▶ **PROBLEM REQUIREMENTS**
Express the lines of the material from the line with "1577x636 pixels. At" to the line with "The width and height of the screenshot is (518, 224)." as a Markdown table with the columns Row and Line, leaving out any blank lines.

(Records for locating displayed items)
-------------------------

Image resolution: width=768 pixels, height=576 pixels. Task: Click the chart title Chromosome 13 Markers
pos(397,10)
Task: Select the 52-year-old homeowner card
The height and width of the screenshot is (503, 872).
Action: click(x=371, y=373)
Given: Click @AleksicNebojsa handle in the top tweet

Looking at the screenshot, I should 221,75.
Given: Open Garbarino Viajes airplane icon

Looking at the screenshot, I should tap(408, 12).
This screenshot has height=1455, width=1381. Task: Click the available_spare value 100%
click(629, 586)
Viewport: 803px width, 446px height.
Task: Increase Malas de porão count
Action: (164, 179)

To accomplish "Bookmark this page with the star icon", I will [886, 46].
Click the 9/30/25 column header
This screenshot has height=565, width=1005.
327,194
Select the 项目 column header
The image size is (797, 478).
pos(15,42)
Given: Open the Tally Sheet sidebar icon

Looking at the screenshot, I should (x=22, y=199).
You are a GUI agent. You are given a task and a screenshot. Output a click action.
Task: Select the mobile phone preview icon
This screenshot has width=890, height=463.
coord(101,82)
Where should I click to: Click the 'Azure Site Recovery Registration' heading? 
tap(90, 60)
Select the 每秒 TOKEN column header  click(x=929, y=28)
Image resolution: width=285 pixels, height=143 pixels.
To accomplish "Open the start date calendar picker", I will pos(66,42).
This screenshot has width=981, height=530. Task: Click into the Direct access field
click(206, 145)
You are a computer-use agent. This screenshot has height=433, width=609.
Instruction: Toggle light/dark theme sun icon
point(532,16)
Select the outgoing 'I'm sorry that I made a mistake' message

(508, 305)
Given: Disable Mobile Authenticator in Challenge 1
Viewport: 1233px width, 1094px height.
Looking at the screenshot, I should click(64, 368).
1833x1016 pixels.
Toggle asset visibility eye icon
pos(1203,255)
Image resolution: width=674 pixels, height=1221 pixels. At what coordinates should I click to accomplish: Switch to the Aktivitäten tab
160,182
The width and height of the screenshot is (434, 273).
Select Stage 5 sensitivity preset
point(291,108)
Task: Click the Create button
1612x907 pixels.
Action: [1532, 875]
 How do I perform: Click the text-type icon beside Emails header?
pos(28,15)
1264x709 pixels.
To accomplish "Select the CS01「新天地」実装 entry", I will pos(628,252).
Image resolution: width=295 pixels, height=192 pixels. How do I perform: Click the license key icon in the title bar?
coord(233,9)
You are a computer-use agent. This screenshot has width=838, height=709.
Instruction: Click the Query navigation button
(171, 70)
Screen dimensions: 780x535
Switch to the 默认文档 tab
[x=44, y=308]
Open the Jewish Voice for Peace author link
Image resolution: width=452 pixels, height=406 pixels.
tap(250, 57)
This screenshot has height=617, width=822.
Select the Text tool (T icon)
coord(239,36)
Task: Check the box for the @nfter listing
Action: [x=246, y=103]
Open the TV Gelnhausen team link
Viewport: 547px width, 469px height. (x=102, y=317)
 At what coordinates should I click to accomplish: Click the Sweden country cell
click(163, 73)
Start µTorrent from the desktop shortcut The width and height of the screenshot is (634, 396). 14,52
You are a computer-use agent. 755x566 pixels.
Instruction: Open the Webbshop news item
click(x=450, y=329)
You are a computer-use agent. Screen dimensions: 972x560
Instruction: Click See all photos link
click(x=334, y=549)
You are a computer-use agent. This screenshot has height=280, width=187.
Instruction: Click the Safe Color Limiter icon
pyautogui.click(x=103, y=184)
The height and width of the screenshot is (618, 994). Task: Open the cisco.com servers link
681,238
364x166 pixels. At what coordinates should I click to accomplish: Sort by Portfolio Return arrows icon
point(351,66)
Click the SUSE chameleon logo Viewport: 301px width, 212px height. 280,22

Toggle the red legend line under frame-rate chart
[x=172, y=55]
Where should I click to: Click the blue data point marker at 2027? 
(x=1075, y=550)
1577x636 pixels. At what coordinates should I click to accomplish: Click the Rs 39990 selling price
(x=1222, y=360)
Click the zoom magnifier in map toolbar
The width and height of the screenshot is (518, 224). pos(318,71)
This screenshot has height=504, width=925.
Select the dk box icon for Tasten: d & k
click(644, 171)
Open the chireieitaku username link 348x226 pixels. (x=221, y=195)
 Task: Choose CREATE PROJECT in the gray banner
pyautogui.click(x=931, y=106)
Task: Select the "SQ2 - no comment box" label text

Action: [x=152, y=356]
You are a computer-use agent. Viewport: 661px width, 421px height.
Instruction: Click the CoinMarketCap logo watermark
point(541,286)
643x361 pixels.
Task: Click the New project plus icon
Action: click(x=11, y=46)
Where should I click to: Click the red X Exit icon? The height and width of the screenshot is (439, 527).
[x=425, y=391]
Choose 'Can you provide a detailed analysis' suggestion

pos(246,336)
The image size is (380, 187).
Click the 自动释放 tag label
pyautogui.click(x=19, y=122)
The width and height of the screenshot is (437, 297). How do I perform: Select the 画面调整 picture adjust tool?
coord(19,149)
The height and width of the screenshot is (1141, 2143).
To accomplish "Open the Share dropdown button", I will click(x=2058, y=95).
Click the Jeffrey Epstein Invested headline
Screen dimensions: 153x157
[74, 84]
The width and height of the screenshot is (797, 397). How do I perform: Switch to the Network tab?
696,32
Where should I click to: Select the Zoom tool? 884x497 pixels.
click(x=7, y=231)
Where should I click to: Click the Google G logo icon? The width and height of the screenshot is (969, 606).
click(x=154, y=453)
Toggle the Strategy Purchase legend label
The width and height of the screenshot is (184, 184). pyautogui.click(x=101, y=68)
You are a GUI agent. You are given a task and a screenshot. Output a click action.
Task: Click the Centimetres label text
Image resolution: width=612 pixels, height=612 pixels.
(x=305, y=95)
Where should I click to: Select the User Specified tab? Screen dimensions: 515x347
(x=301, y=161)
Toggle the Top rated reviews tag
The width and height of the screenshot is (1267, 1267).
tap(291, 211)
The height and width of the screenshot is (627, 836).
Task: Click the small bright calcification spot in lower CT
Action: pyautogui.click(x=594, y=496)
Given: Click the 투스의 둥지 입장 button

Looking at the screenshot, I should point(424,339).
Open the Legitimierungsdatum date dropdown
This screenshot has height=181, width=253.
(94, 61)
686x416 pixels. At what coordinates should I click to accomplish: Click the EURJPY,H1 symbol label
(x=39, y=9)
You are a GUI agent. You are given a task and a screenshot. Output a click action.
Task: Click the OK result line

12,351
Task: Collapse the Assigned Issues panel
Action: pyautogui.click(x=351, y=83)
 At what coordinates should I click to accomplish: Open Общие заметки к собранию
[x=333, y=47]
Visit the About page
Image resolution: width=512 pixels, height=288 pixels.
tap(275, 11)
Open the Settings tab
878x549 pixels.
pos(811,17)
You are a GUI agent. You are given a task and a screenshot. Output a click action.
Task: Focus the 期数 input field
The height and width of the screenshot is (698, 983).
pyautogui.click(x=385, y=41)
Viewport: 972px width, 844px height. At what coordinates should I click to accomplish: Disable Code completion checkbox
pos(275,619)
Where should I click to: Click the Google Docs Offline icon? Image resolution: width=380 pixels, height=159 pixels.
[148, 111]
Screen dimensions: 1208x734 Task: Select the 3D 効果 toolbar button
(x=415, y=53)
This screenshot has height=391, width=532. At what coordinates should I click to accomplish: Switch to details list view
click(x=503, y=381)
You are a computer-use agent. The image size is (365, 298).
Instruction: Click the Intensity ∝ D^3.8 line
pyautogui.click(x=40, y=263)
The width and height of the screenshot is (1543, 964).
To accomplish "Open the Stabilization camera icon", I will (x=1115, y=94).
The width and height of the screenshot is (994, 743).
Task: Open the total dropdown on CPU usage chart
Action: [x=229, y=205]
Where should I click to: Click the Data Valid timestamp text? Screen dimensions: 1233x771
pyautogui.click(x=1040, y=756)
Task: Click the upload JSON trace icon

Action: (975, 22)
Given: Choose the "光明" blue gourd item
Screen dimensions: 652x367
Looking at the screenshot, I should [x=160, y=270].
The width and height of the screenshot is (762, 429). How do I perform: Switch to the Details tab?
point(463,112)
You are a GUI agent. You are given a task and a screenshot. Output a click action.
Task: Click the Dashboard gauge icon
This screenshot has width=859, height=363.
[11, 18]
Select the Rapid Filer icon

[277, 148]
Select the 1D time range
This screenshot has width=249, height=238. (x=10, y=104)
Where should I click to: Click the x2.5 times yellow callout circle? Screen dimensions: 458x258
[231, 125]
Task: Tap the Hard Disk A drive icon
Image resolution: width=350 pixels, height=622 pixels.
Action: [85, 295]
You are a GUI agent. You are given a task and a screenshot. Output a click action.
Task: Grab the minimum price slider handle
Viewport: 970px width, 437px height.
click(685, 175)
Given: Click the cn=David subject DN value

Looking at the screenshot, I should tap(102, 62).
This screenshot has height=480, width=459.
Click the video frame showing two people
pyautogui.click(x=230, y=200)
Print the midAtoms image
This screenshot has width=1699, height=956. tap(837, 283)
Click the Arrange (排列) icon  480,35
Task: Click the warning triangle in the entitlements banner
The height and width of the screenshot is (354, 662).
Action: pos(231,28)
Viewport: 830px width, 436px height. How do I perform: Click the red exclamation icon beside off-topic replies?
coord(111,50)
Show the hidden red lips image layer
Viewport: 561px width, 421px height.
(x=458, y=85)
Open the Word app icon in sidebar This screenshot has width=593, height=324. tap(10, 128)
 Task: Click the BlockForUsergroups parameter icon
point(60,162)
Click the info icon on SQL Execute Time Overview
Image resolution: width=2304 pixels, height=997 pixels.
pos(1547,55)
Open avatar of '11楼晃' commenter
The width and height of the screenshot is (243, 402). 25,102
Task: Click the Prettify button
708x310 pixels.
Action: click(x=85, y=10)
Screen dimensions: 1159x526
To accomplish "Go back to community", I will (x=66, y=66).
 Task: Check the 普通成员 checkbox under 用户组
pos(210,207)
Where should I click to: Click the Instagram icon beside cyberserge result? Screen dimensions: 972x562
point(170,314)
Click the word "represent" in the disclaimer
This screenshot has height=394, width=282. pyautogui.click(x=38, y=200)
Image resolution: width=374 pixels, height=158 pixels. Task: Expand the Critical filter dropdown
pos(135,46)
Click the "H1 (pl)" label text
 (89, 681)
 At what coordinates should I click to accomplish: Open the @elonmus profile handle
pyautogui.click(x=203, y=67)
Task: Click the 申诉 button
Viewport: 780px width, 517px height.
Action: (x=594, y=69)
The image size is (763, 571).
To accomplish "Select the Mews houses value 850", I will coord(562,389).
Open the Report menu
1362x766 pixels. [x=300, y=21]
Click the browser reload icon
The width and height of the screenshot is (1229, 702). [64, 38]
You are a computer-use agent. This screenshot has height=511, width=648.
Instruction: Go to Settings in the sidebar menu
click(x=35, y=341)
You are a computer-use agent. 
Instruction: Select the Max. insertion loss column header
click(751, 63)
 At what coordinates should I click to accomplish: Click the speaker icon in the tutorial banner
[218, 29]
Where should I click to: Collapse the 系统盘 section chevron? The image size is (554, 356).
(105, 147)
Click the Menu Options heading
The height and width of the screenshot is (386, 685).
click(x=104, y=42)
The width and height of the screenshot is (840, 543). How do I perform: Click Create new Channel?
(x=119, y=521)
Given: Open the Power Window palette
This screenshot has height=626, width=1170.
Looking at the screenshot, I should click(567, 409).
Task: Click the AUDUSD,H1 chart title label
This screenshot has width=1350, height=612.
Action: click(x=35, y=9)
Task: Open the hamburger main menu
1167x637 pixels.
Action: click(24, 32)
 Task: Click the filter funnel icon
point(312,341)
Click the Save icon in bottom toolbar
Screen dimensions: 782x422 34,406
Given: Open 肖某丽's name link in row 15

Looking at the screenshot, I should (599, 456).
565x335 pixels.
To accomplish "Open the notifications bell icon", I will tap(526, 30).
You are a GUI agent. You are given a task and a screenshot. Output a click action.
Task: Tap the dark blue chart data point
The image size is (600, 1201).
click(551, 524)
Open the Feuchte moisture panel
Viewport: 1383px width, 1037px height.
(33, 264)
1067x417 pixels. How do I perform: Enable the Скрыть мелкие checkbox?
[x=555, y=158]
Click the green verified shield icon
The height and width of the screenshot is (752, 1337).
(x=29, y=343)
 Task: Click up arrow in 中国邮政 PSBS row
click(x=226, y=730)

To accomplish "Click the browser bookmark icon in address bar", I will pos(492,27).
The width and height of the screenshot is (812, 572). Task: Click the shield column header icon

-------------------------

▶ **WRITTEN RESPONSE**
| Row | Line |
|---|---|
| 1 | 1577x636 pixels. At what coordinates should I click to accomplish: Click the Rs 39990 selling price |
| 2 | (x=1222, y=360) |
| 3 | Click the zoom magnifier in map toolbar |
| 4 | The width and height of the screenshot is (518, 224). pos(318,71) |